The next witness was Selwyn Rose, a psychiatrist who also held a law degree and was a frequent expert witness, usually for the defense. Velma’s new lawyers had hired him to examine her and he had spent two hours with her on September 13. Later, he had psychological tests administered.

While reading through his notes on the stand, Rose revealed one thing that Velma had never made known before.

“I asked her very specifically whether her father had ever made a sexual assault upon her and she admitted that he had at one time when she was about thirteen or fourteen, coming in to the bed with her, was naked and she was in a state of complete terror and they heard somebody outside, some noises occurred and he quickly got out of the bed and did not have intercourse or complete any assault upon her.”

She told him that she’d never thought of poisoning her father despite his abuse, he said. She also said that she had been “numb” from drugs when the idea came to poison her mother.

“‘It didn’t bother me then,’” he said she’d told him, “‘but it did after I began to think about it.’”

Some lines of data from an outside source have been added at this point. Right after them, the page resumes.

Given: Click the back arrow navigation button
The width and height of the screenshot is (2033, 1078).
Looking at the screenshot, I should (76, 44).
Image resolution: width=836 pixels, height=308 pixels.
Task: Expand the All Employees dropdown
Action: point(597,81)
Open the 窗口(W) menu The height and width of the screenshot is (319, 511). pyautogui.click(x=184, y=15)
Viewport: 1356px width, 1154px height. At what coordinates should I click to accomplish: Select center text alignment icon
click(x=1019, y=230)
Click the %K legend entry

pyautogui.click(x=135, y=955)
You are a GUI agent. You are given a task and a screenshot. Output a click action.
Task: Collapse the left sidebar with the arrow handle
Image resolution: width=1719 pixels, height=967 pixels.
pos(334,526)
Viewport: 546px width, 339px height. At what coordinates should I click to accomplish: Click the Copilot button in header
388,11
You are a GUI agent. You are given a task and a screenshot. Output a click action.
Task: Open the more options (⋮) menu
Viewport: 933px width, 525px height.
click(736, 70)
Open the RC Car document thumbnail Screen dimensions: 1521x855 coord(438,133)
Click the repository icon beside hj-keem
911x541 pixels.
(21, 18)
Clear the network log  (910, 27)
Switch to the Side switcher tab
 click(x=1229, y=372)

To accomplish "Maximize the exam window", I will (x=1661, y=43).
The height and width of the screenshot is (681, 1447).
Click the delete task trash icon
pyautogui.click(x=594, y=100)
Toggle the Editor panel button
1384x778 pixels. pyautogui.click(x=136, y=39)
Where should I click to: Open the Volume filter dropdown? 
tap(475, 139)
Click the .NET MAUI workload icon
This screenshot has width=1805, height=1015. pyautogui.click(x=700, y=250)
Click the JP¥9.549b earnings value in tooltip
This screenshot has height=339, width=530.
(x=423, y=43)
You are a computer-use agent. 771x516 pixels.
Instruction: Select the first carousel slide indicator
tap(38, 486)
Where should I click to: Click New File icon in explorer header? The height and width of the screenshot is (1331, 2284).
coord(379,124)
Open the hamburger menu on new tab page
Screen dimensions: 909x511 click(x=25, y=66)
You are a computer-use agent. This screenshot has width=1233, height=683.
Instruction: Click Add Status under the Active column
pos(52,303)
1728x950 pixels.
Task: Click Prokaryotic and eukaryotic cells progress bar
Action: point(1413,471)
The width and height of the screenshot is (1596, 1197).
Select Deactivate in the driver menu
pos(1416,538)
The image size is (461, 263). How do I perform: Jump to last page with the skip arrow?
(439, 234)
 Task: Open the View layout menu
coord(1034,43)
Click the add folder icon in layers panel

When Little tried to get an opinion from Rose about Velma’s mental condition at the time of the murders—which he and Burr considered to be important new evidence—he was stymied by consistently sustained objections from Britt. Little finally asked that the answer be allowed for the record, for the benefit of appellate judges, although it couldn’t be considered as evidence, and the judge agreed.

In his opinion, Rose said, Velma was not sane, but he was uncertain if she was sufficiently disturbed to meet the legal definition of insanity. She had three types of “severe psychopathology,” he said. First was organic depression. Second was drug abuse. Both could impair her thought processes. Third was a personality disorder that was “of such magnitude as to make her, or as to allow her, to pour poison into people’s drinks without any clear understanding of what that means.”

Mary Ann Tally was helping Little and Burr with Velma’s case, and Little wanted her to testify as an expert on the defense of first-degree murder. Although Tally had been practicing for only six years, her credentials and accomplishments were impressive. She was a member of the board of governors of the North Carolina Trial Lawyers, president of the North Carolina Association of Public Defenders, a member of the criminal code commission. She had attended seminars on the death penalty and had represented people charged with capital crimes.

Britt wanted to cross-examine her before she was qualified as an expert, and he asked how many of her capital cases had gone to the sentencing phase.

Three, she said.

And how many of those defendants had gone to death row?

Two, she answered.

Britt inquired about her interest in this case.

“I am interested that Mrs. Barfield have adequate representation and that she be given the kind of open and fair hearing that she deserved.”

“Well, do you feel then that she did not receive adequate representation at the prior trial?”

“Yes.”

“And this is based on your experience where two-thirds of your clients with capital cases have gone to death row, is that right?”

Little quickly objected, and the judge sustained.

Over Britt’s objections, Tally was declared an expert.

Although little of her testimony would be allowed except for the record, Tally read from notes as she listed twelve motions that should have been made in Velma’s case. She also criticized several of the motions Jacobson had made. Little then asked the judge to allow her testimony to be interrupted to accommodate an out-of-state witness who had just arrived and whose time was limited.

That witness was John Ackerman, dean of the National College for Criminal Defense at the University of Houston, which held seminars for defense lawyers throughout the country. Ackerman lectured on capital cases and was editor of
Death Penalty Reporter.

The judge allowed him to testify as an expert, but because of Britt’s objections most of his answers were only for the record. Jacobson, Ackerman maintained, was “absolutely ineffective” in both stages of the trial.

“There is just no coherent theory of defense,” he said. “It was in effect a slow plea of guilty. It was not a trial.”

He went on to list all the many ways Jacobson had failed before the judge declared a break at four o’clock.

After the recess, Britt had his turn.